Davos : 82% des richesses planétaires pour 1% des plus riches

Ce 22 janvier a débuté en Suisse, le 46e Forum économique mondial. Bien que le thème à l’honneur soit le numérique introduit dans toutes les activités, il devrait être rapidement éclipsé par une actualité internationale morose.

Le boom des milliardaires

En effet, l’ONG Oxfam lance un appel aux dirigeants pour que « l’économie fonctionne pour tous et pas uniquement pour une riche minorité ».

Un rapport inquiétant sur les inégalités à travers le monde. « Le boom des milliardaires n’est pas le signe d’une économie prospère, mais un symptôme de l’échec du système économique », constate à la veille de l’ouverture du World Economic Forum (WEF) à Davos, la directrice d’Oxfam, Winnie Byanyima. Son ONG de lutte contre la pauvreté présente ce lundi un rapport sur les inégalités intitulé « Récompenser le travail pas la richesse ».

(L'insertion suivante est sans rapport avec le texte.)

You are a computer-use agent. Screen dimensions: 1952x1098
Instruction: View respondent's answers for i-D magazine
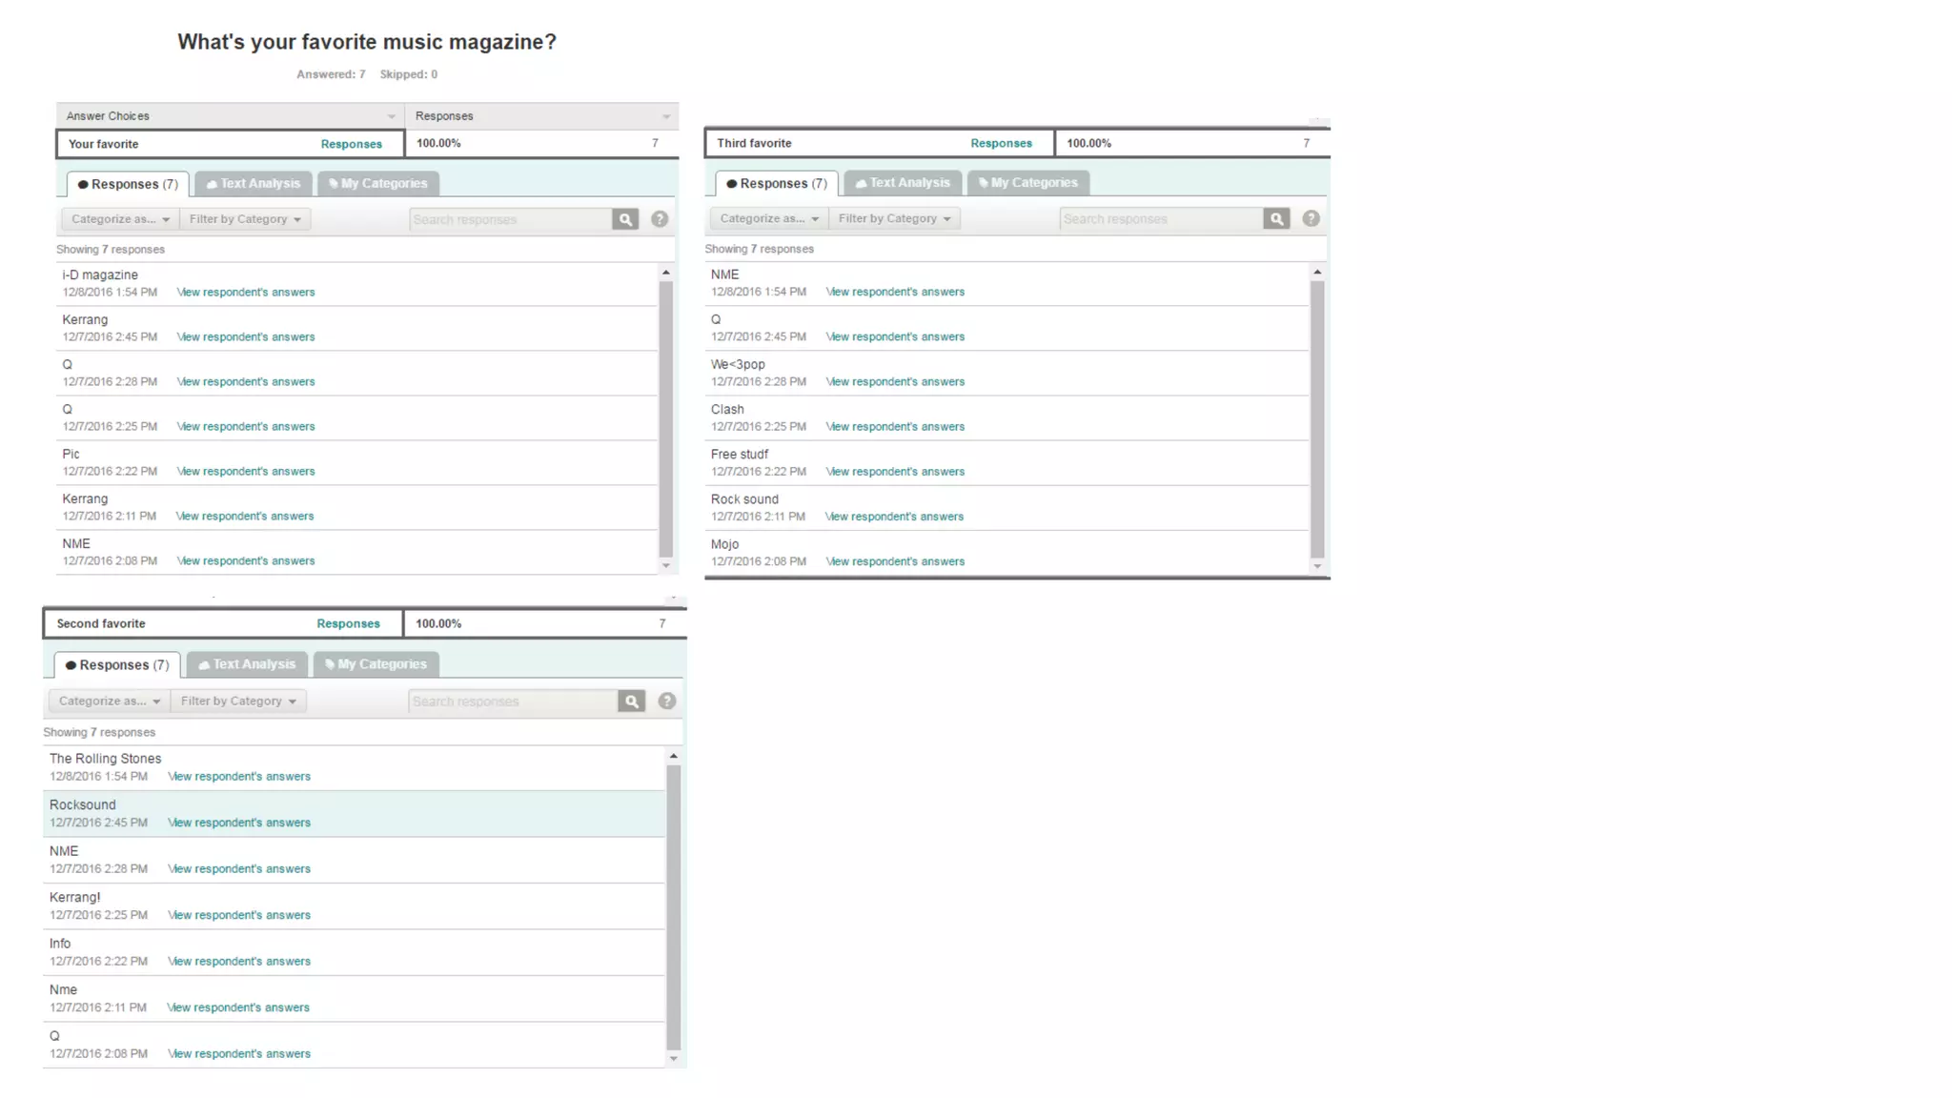coord(246,293)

https://twitter.com/afpfr/status/955428585824600069

Ses conclusions sont inquiétantes : 82% de la richesse créée en 2017 dans le monde a terminé entre les mains du 1% le plus riche de la population de la planète. Dans le même temps, 3,7 milliards de personnes, soit 50% de la population mondiale, n’a pas touché le moindre bénéfice de la croissance mondiale l’an dernier.

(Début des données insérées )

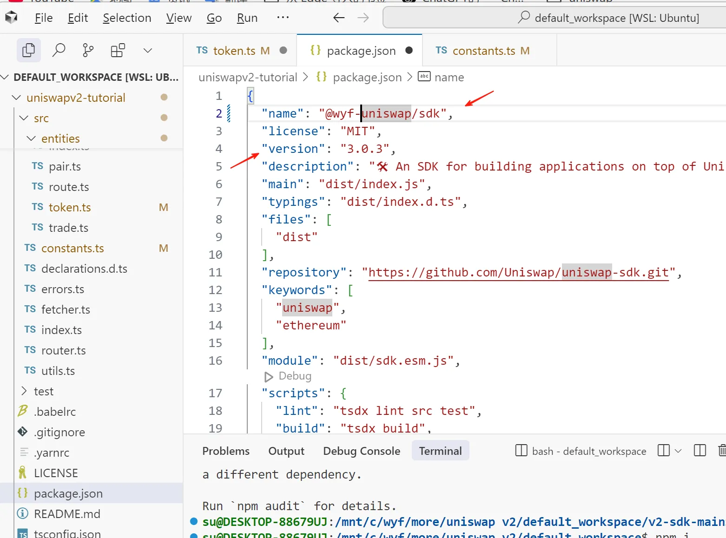Open the Search view icon
The width and height of the screenshot is (726, 538).
pyautogui.click(x=59, y=50)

Des chamboulements induits par le numérique

Mais, pour la première fois, le « loup de Wall Street » rôdera dans le palais des congrès de Davos, qui accueille à partir de ce mercredi le 46e Forum économique mondial. L’acteur Leonardo DiCaprio, qui avait incarné ce personnage sulfureux dans un film de Martin Scorsese  recevra en effet ce mercredi soir un Crystal Award pour sa contribution à l’amélioration de l’état du monde.

 

Même si ne sera pas au cœur du Forum, qui se réunit cette année autour du thème « Maîtriser la quatrième révolution industrielle », ce titre reflète tout de même une préoccupation profonde. Les quelque 2.500 participants qui viennent à la station de ski helvétique des Grisons (1.500 dirigeants d’entreprise, 300 officiels, 250 journalistes, 40 « leaders culturels »…) sont tous concernés par les chamboulements induits par le numérique, qui transforme à la fois très rapidement, très fortement et très largement l’économie, la société, la politique – « et possiblement l’essence même de la nature humaine ». Ce qui ne les empêchera pas d’évoquer aussi quelques problèmes « annexes » comme la faiblesse de la croissance, les défis de la sécurité ou la préservation des biens communs mondiaux comme le climat.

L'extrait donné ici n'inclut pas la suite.